2. Language changes over geography too. Oscar Wilde said:
We have really everything in common with America nowadays except, of course, language. (ODQ)
But civilisation hasn't collapsed as a result, and the different English-speaking countries manage to understand each other reasonably well, by and large.
3. I have not done any research into this area, but I should have thought that technology, and economics, have always affected language. You only have to look at the abbreviations used in telex addresses, or in telegrams, to realise that.
I think points 1 to 3 provide a backdrop for any discussion on such matters as whether texting is a good thing or not as far as young people's literacy is concerned. But the key issues are these:
4. Are young people aware of other styles of communication? I can't believe the answer would be anything other than "of course".
5. Are they able to select the most appropriate style of communication for the audience and the circumstances?
On that last point, I don't think the solution is necessarily to teach youngsters the "obvious" things like:
Don't apply for a job using texting language.
After all, if you were going for a job that involved communicating with young people by mobile phone, I'd suggest that writing a letter of application in texting language would stand you in pretty good stead. I believe that the important thing is that people need to be aware of the different styles of language and their varying levels of formality, and to be able to make an informed and appropriate choice about which one to use.
Going back to the 13 year-old describing her summer vacation, given that the real audience for such a mundane piece of work would probably be her friends, writing it in texting language seems to me to be completely appropriate from that point of view. Where she "failed" was in not recognising that, in order to demonstrate her writing ability to her teacher, she needed to use a form of expression that her teacher would understand.

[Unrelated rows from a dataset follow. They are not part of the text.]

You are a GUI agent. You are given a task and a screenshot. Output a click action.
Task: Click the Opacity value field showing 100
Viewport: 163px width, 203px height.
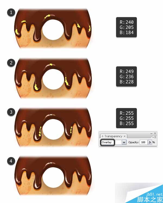143,142
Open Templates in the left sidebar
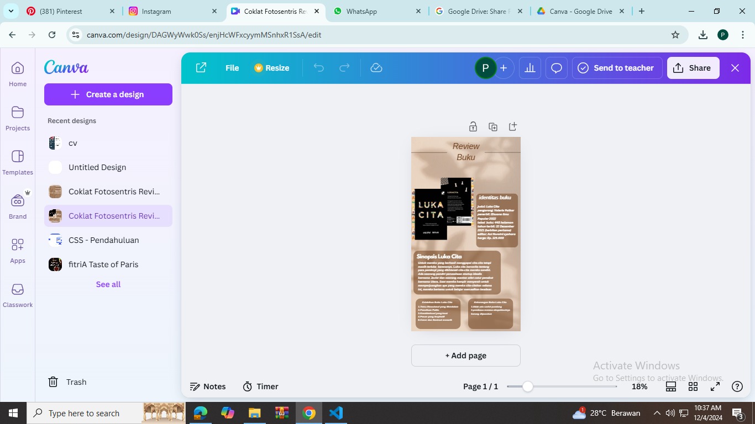Screen dimensions: 755x424 pos(18,162)
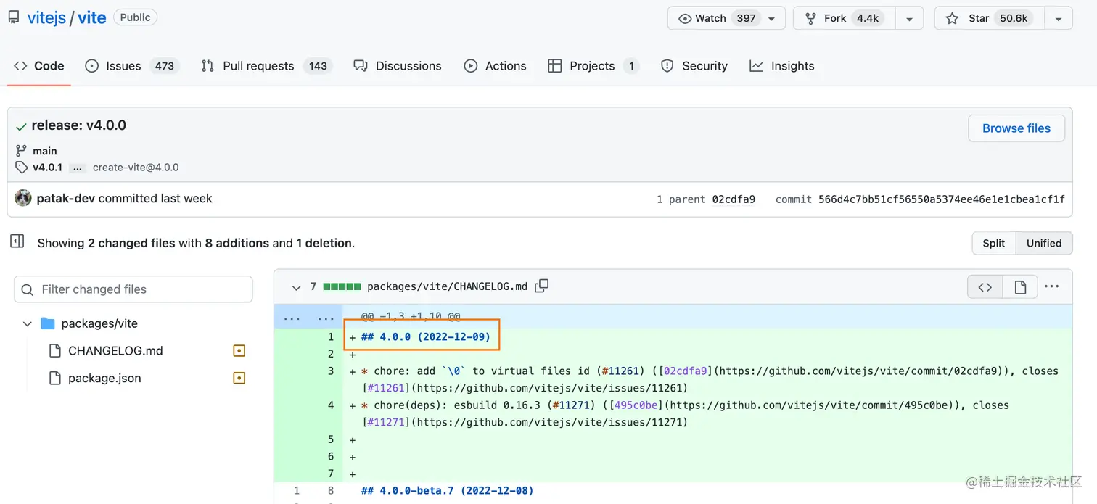Open the diff options kebab menu
This screenshot has width=1097, height=504.
coord(1051,286)
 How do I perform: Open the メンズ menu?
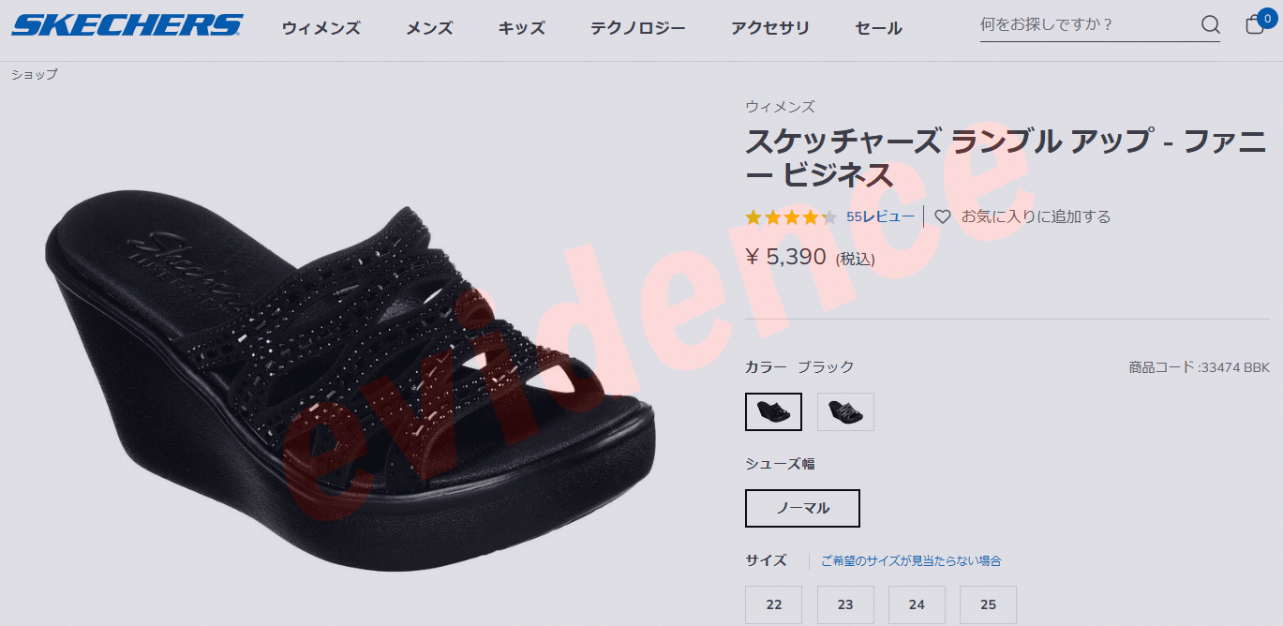click(429, 28)
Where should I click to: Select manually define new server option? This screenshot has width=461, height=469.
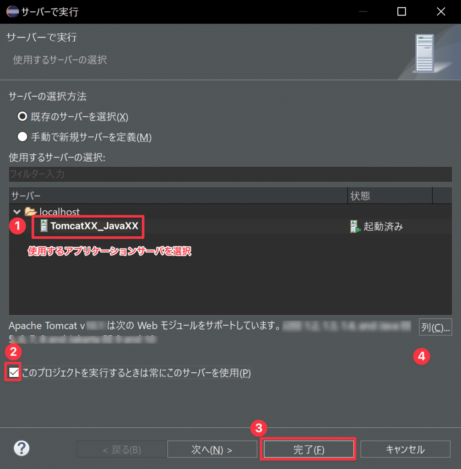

As for the title of this piece, it means:
See? I told you so, didn't I? Texting isn't so bad after all, unless you are French.
I used the texting translator to help me compose it.
And here's a lighthearted guide to texting language:
This article was originally published on 26th May 2008. It has recently been cited in Shannon Gladieux’s excellent article, How will the next generation read and write?, which looks at how texting developed, and the cultural value of such adaptations.